When lockdowns, social distancing measures, and restrictions came as the world bore the brunt of the first of many waves of COVID-19 infections, and gyms saw their closures for months, Ed launched The Process Programming, a free online training programme allowing members to sustain gymless mixed-modal fitness training at home, only using a backpack.

“We wanted to create a free programme to help the world. Now, we have more than 4,500 members following [our programme five days a week]. We are affiliated with six gyms around the world that are members of our Process community, assisting them in mentorship. We have created a Coastal [Fitness community] in their own gyms and they are part of our family!”

In addition to the six-tiered programme campaign operated at Coastal Fitness, gyms in Hong Kong, and beyond, the team at Costal Fitness also hosts a weekly podcast show, titled the Process Podcast, that aims to unpack the philosophy and thinking of their programming, reflecting on the team’s CrossFitting journeys, discussing mental and emotional health, and ethical fitness.

“I've always wanted to do a podcast. I feel I have a wealth of experience [surrounding fitness] that I want to share with the world. But I also love having conversations with people around anything to do with health and wellness and training. To share this links back to our mission of trying to impact people’s lives. You just never know how many people you're actually helping.”

“We have so many people who now join The Process Programming because they listen to the podcast. We have people join coastal because they listen to the podcast!"  

Fourteen years deep into his journey with Coastal Fitness and still championing the principle of impacting people through fitness and health, Ed is dogged about driving Coastal bigger and better. “[In August], we restructured our business, where unlike most coaching organisations [in Hong Kong], all of our staff have now become paid full-time salaries. We want to build a bunch of great leaders who can help with really exciting projects, helping further grow the process.”

“We want to have 12 affiliates around the world by next year. We want to be getting back on the road, [running and] joining athlete camps and experience weekends with our community across Asia and Australia, New Zealand.”
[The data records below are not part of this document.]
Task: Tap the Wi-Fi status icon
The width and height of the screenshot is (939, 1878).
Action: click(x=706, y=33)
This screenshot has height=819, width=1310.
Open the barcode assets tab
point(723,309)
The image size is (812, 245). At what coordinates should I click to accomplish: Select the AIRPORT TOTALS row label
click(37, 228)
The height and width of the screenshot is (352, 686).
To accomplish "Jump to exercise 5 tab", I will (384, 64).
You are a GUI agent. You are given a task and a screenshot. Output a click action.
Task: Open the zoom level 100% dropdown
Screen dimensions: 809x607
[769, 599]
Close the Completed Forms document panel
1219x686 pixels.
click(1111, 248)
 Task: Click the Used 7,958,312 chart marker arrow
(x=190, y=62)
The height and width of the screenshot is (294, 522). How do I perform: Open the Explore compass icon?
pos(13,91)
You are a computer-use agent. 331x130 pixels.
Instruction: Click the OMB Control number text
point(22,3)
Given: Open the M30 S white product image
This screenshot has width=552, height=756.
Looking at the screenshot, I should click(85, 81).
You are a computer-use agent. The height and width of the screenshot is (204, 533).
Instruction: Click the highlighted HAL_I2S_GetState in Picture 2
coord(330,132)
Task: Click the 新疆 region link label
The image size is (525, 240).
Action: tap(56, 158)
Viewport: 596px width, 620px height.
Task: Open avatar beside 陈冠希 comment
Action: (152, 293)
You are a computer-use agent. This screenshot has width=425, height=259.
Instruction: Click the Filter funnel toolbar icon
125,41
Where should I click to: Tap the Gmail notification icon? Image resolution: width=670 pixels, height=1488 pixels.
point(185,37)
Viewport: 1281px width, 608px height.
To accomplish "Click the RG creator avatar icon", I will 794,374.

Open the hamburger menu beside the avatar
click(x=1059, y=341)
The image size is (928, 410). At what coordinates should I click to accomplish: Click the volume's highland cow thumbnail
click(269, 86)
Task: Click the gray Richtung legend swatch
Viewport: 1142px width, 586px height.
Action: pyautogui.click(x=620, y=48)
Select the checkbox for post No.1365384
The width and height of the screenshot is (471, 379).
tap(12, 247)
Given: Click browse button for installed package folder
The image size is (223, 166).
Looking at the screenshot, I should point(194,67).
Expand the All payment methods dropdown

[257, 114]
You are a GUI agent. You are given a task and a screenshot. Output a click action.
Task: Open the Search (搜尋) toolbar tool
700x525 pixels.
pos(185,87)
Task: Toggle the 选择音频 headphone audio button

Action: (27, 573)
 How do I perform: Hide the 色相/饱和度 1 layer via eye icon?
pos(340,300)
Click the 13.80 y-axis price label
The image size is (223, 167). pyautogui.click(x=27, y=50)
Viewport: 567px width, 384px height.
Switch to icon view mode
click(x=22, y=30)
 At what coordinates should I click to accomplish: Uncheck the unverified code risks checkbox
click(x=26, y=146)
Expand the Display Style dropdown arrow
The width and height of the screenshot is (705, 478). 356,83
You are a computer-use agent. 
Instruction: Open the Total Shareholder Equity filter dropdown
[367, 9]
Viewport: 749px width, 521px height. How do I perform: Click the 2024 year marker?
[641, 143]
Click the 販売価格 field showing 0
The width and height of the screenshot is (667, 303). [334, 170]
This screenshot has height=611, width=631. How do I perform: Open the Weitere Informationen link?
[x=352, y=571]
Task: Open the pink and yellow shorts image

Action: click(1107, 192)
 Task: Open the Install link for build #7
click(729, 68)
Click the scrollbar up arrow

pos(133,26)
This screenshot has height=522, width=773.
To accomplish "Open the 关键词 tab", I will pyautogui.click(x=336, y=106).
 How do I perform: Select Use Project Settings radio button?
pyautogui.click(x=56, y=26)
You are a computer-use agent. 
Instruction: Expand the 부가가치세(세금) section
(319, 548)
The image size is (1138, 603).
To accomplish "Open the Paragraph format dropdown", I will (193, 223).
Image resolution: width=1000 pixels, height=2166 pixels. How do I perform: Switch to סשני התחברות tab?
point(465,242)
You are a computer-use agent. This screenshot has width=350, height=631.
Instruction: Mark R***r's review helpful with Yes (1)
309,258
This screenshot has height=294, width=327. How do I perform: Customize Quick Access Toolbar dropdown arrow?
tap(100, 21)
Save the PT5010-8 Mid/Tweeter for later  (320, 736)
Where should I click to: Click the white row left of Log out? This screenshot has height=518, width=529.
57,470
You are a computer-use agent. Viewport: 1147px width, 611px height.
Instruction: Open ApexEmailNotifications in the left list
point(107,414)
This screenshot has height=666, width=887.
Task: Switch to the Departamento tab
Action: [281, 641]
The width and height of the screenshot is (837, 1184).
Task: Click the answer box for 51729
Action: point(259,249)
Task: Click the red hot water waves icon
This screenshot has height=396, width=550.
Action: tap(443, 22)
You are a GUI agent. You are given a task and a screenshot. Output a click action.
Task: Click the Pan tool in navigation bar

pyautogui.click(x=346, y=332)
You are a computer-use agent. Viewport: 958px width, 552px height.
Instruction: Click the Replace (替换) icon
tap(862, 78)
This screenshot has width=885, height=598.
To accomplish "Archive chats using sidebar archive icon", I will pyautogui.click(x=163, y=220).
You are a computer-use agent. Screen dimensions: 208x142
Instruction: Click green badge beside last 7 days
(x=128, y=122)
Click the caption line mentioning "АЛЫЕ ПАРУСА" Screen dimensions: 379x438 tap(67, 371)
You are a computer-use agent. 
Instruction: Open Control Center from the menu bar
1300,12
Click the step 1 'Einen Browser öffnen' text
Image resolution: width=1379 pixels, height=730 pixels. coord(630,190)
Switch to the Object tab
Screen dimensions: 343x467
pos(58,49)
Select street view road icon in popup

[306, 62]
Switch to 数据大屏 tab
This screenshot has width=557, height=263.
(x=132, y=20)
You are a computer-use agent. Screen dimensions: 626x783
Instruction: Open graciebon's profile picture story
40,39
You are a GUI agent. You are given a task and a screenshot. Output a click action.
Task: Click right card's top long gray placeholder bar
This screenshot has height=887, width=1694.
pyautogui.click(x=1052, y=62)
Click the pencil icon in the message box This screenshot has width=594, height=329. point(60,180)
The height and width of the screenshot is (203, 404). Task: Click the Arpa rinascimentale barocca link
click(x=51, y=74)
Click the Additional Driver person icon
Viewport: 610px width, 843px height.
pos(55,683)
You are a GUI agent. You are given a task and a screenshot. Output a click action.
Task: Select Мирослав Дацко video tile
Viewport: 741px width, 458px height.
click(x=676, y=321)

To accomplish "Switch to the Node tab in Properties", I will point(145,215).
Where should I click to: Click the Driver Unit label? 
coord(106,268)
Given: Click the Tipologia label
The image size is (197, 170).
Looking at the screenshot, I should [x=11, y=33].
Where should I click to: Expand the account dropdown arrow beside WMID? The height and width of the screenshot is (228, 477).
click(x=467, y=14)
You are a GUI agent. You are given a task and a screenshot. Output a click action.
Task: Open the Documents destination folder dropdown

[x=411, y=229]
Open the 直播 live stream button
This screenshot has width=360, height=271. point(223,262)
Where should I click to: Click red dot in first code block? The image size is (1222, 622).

“Long term, I want to have a facility somewhere in a beautiful location [where people can travel to and connect with our coaching team], with a swimming pool, massive grass area, Functional Diagnostic testing next door, physios, chiropractors, and an amazing gym – that's the dream one day, have kind of like a massive facility that delivers everything [to] people in a beautiful destination.”

“Our main goal is to continue to educate the world that training doesn’t have to mean sacrificing your health. It should be something that supports the other endeavours [we] have in our life. [W]e need to find a way to do this sustainably.”